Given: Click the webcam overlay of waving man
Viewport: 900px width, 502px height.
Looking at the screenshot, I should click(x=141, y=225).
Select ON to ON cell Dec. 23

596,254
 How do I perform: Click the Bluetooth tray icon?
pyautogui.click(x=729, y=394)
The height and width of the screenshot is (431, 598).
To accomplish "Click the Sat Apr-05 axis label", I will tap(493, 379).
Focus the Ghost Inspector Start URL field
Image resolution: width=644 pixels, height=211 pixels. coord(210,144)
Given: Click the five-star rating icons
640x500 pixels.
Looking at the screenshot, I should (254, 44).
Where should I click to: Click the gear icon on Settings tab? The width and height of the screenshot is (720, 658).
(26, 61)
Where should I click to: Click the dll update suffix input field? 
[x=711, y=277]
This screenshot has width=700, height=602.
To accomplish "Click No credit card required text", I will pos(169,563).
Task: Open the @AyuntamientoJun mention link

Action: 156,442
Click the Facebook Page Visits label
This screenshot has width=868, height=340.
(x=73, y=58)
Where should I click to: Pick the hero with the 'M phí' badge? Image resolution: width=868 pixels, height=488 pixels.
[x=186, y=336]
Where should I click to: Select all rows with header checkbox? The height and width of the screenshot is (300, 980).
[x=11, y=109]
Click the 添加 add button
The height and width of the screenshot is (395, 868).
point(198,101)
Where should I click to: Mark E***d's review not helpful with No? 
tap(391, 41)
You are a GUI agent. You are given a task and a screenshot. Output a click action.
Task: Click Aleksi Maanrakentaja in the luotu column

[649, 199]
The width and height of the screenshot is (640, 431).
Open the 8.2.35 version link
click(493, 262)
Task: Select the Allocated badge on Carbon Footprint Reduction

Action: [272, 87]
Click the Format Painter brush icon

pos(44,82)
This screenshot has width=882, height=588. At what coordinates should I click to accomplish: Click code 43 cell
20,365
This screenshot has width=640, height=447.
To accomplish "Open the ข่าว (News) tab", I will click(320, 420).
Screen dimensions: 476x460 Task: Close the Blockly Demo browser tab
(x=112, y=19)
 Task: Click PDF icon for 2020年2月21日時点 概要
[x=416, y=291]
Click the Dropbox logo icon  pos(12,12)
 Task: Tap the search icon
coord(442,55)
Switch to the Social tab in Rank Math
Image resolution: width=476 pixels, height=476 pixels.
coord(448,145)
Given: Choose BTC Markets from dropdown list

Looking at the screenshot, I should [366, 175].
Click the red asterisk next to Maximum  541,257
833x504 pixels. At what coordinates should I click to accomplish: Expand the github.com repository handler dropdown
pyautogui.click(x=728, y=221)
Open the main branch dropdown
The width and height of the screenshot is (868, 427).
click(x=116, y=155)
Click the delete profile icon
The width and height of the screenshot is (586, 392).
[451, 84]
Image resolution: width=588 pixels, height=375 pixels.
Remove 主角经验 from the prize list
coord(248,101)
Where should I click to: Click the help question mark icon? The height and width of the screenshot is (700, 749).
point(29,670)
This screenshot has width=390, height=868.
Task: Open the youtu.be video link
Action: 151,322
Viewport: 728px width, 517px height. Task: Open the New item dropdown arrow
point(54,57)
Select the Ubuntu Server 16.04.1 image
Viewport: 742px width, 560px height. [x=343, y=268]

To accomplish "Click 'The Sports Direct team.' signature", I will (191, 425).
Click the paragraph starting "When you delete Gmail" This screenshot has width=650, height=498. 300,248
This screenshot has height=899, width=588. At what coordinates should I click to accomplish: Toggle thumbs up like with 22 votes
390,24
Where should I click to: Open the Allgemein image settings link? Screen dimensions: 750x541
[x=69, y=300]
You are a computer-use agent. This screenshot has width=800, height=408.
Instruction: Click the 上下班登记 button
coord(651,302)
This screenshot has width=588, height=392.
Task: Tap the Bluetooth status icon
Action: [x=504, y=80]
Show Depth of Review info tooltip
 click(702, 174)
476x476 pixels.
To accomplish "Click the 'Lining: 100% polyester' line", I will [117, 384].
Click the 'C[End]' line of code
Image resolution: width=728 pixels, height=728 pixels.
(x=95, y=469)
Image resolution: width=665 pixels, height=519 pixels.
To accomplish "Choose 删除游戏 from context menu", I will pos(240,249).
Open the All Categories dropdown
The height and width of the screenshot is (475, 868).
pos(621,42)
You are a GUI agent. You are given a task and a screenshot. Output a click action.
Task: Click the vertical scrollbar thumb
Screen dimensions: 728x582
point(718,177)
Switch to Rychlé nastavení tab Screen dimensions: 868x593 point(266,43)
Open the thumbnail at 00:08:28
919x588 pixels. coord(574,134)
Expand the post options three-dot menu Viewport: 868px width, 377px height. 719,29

——————

Assignment |
Retype all of the data word for word.

Solution for this task |
Given: Click the webcam overlay of waving man
Viewport: 900px width, 502px height.
Looking at the screenshot, I should click(x=141, y=225).
Select ON to ON cell Dec. 23

596,254
 How do I perform: Click the Bluetooth tray icon?
pyautogui.click(x=729, y=394)
The height and width of the screenshot is (431, 598).
To accomplish "Click the Sat Apr-05 axis label", I will tap(493, 379).
Focus the Ghost Inspector Start URL field
Image resolution: width=644 pixels, height=211 pixels. coord(210,144)
Given: Click the five-star rating icons
640x500 pixels.
Looking at the screenshot, I should (254, 44).
Where should I click to: Click the gear icon on Settings tab? The width and height of the screenshot is (720, 658).
(26, 61)
Where should I click to: Click the dll update suffix input field? 
[x=711, y=277]
This screenshot has width=700, height=602.
To accomplish "Click No credit card required text", I will pos(169,563).
Task: Open the @AyuntamientoJun mention link

Action: 156,442
Click the Facebook Page Visits label
This screenshot has width=868, height=340.
(x=73, y=58)
Where should I click to: Pick the hero with the 'M phí' badge? Image resolution: width=868 pixels, height=488 pixels.
[x=186, y=336]
Where should I click to: Select all rows with header checkbox? The height and width of the screenshot is (300, 980).
[x=11, y=109]
Click the 添加 add button
The height and width of the screenshot is (395, 868).
point(198,101)
Where should I click to: Mark E***d's review not helpful with No? 
tap(391, 41)
You are a GUI agent. You are given a task and a screenshot. Output a click action.
Task: Click Aleksi Maanrakentaja in the luotu column

[649, 199]
The width and height of the screenshot is (640, 431).
Open the 8.2.35 version link
click(493, 262)
Task: Select the Allocated badge on Carbon Footprint Reduction

Action: [272, 87]
Click the Format Painter brush icon

pos(44,82)
This screenshot has width=882, height=588. At what coordinates should I click to accomplish: Click code 43 cell
20,365
This screenshot has width=640, height=447.
To accomplish "Open the ข่าว (News) tab", I will click(320, 420).
Screen dimensions: 476x460 Task: Close the Blockly Demo browser tab
(x=112, y=19)
 Task: Click PDF icon for 2020年2月21日時点 概要
[x=416, y=291]
Click the Dropbox logo icon  pos(12,12)
 Task: Tap the search icon
coord(442,55)
Switch to the Social tab in Rank Math
Image resolution: width=476 pixels, height=476 pixels.
coord(448,145)
Given: Choose BTC Markets from dropdown list

Looking at the screenshot, I should [366, 175].
Click the red asterisk next to Maximum  541,257
833x504 pixels. At what coordinates should I click to accomplish: Expand the github.com repository handler dropdown
pyautogui.click(x=728, y=221)
Open the main branch dropdown
The width and height of the screenshot is (868, 427).
click(x=116, y=155)
Click the delete profile icon
The width and height of the screenshot is (586, 392).
[451, 84]
Image resolution: width=588 pixels, height=375 pixels.
Remove 主角经验 from the prize list
coord(248,101)
Where should I click to: Click the help question mark icon? The height and width of the screenshot is (700, 749).
point(29,670)
This screenshot has width=390, height=868.
Task: Open the youtu.be video link
Action: 151,322
Viewport: 728px width, 517px height. Task: Open the New item dropdown arrow
point(54,57)
Select the Ubuntu Server 16.04.1 image
Viewport: 742px width, 560px height. [x=343, y=268]

To accomplish "Click 'The Sports Direct team.' signature", I will (191, 425).
Click the paragraph starting "When you delete Gmail" This screenshot has width=650, height=498. 300,248
This screenshot has height=899, width=588. At what coordinates should I click to accomplish: Toggle thumbs up like with 22 votes
390,24
Where should I click to: Open the Allgemein image settings link? Screen dimensions: 750x541
[x=69, y=300]
You are a computer-use agent. This screenshot has width=800, height=408.
Instruction: Click the 上下班登记 button
coord(651,302)
This screenshot has width=588, height=392.
Task: Tap the Bluetooth status icon
Action: [x=504, y=80]
Show Depth of Review info tooltip
 click(702, 174)
476x476 pixels.
To accomplish "Click the 'Lining: 100% polyester' line", I will [117, 384].
Click the 'C[End]' line of code
Image resolution: width=728 pixels, height=728 pixels.
(x=95, y=469)
Image resolution: width=665 pixels, height=519 pixels.
To accomplish "Choose 删除游戏 from context menu", I will pos(240,249).
Open the All Categories dropdown
The height and width of the screenshot is (475, 868).
pos(621,42)
You are a GUI agent. You are given a task and a screenshot. Output a click action.
Task: Click the vertical scrollbar thumb
Screen dimensions: 728x582
point(718,177)
Switch to Rychlé nastavení tab Screen dimensions: 868x593 point(266,43)
Open the thumbnail at 00:08:28
919x588 pixels. coord(574,134)
Expand the post options three-dot menu Viewport: 868px width, 377px height. 719,29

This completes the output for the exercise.